*Document section*:
Q2. Identify the independent and dependent variable in an investigation of how vegetation cover changes with distance from a footpath. [2 marks]
- Cue. Independent variable: distance from the footpath. Dependent variable: percentage vegetation cover (measured with quadrats), which is expected to respond to trampling pressure near the path.
Q3. Explain why a geographer states the null hypothesis before collecting data. [3 marks]
- Cue. The null hypothesis (no relationship or difference) is what a statistical test evaluates; stating it in advance makes the test objective, prevents inventing a pattern after seeing the data, and gives a clear decision rule (reject or fail to reject the null).
Exam-style practice questions
Practice questions written in the style of SEAB exam questions on this dot point, with worked answer explainers. The year tag is the paper they imitate, not the source.
Original8 marksA student wants to investigate how the urban heat-island effect varies across a city. Outline the stages they should follow to plan a rigorous geographical investigation, from question to conclusion.Show worked answer →
Argument: a rigorous investigation moves through a logical enquiry route in which each stage shapes the next, so the design is coherent from question to conclusion.
Set out the stages: (1) formulate a focused geographical question and aim tied to a place and variables, here how air temperature varies between the city centre and the rural edge; (2) write a testable hypothesis (temperature is higher in the dense centre than the rural fringe) and its null; (3) plan data collection and sampling, choosing transect points by systematic sampling and a method (temperature readings at fixed times); (4) collect data rigorously, controlling for time of day and weather; (5) present data with suitable techniques (a transect graph or isoline map); (6) analyse using descriptive statistics and, if appropriate, a statistical test; (7) draw a conclusion that accepts or rejects the hypothesis and evaluates the method.
Evaluation: a strong answer stresses that the question must be answerable and the hypothesis testable, that variables and controls are defined early, and that conclusions refer back to the hypothesis. Markers reward the logical sequence, a testable hypothesis tied to variables, and attention to feasibility and reliability.
Original6 marksExplain the difference between a hypothesis and a null hypothesis, and why geographers state both before collecting data.Show worked answer →
Argument: stating both a hypothesis and a null hypothesis sets up an objective test that the data can decide, guarding against bias.

*Exercise*:
Copy the stretch of the revision text on geographical investigations from "Exam-style practice questions" through "not the source." word for word. Rely only on the revision text on geographical investigations.

*Dataset entries*:
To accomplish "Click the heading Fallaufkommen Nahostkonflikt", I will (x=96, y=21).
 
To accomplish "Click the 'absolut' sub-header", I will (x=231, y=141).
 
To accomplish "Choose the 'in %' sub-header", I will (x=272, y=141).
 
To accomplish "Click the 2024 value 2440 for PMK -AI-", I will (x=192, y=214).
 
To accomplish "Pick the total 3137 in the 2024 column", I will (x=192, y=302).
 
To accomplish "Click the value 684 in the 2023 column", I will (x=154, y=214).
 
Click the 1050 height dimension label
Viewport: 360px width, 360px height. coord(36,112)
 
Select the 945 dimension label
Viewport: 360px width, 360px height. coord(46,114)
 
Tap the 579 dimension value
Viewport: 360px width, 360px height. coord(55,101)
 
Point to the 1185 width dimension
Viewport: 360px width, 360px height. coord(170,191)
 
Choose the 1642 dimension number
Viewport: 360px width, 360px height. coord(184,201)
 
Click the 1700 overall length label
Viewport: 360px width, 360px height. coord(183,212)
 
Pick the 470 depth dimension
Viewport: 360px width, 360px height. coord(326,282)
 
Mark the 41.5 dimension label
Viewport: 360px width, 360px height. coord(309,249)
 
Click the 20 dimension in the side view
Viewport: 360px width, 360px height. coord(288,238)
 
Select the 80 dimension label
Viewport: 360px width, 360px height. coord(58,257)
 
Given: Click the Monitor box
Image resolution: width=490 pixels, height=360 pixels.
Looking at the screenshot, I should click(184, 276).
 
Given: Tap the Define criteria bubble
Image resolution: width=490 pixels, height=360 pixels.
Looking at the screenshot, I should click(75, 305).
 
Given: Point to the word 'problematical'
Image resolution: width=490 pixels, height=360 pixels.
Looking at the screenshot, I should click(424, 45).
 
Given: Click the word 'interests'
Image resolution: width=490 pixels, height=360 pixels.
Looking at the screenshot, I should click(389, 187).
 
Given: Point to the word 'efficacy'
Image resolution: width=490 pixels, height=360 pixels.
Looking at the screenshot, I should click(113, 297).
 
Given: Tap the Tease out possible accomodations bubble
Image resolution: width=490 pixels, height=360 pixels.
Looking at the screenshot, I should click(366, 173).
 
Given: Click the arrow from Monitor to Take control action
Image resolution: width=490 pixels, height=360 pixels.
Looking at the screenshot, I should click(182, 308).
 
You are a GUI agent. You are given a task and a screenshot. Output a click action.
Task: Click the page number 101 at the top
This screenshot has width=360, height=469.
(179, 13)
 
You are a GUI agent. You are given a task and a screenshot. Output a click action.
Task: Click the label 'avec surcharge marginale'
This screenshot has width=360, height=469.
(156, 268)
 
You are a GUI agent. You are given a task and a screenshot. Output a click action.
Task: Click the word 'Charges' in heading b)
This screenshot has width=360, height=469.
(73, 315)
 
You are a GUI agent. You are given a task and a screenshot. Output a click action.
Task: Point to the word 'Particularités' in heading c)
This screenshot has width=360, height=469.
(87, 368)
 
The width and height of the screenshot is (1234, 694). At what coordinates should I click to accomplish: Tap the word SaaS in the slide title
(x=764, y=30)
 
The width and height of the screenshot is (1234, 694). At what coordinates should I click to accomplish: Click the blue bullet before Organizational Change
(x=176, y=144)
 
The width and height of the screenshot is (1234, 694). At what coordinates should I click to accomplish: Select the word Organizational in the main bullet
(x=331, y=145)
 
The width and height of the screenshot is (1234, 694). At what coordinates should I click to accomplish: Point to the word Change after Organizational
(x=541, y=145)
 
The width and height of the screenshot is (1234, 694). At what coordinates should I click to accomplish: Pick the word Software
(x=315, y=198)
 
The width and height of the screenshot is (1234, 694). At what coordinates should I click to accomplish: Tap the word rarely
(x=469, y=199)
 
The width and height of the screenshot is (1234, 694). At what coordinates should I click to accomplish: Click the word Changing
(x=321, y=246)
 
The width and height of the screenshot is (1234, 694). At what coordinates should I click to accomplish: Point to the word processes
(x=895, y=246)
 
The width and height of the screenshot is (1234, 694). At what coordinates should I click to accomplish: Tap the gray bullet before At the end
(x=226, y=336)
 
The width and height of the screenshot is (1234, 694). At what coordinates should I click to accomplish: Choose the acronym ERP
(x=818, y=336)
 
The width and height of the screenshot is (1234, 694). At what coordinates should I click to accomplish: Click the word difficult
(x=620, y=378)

*Task result*:
Exam-style practice questions
Practice questions written in the style of SEAB exam questions on this dot point, with worked answer explainers. The year tag is the paper they imitate, not the source.